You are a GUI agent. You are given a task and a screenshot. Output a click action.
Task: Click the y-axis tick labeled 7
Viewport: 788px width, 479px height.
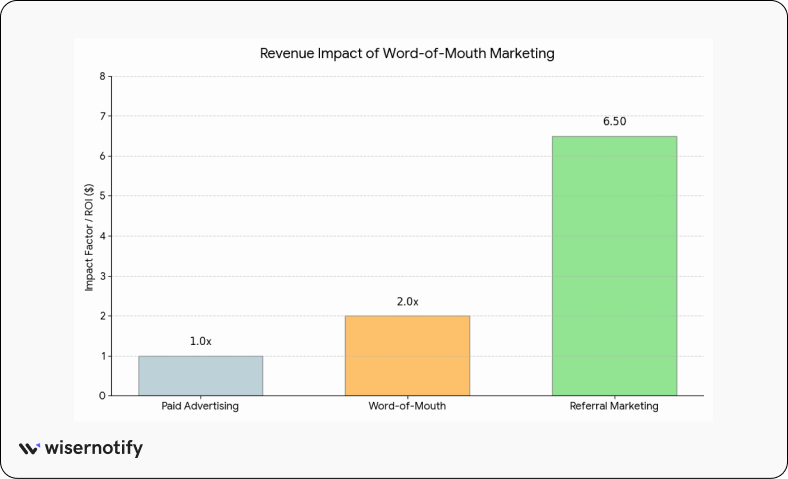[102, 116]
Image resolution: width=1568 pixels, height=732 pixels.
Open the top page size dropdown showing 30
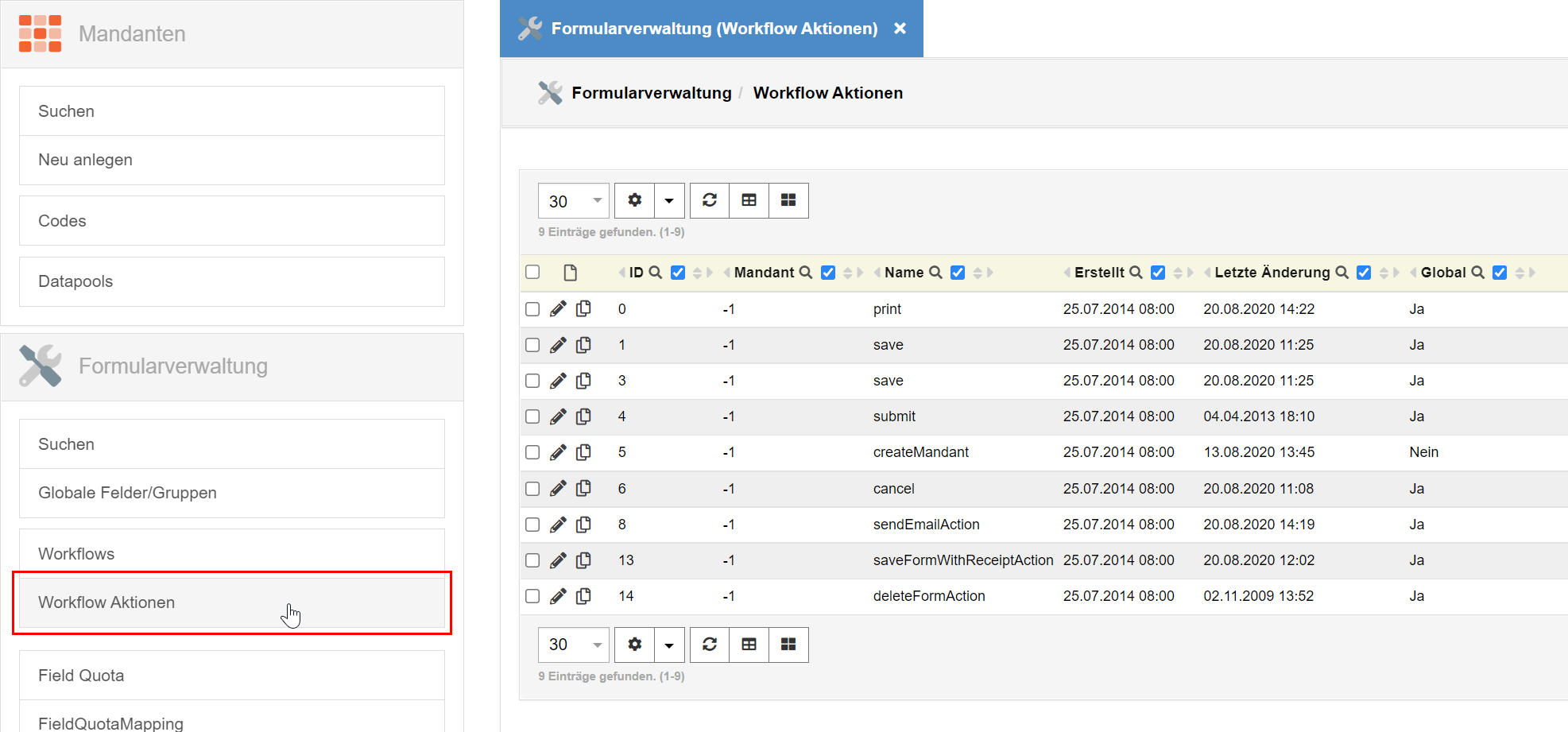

• _Problem to solve_: Reproduce every line of the items above verbatim, omitting the pictures.

• _Result of the task_:
You are a GUI agent. You are given a task and a screenshot. Output a click action.
Task: Click the y-axis tick labeled 7
Viewport: 788px width, 479px height.
[102, 116]
Image resolution: width=1568 pixels, height=732 pixels.
Open the top page size dropdown showing 30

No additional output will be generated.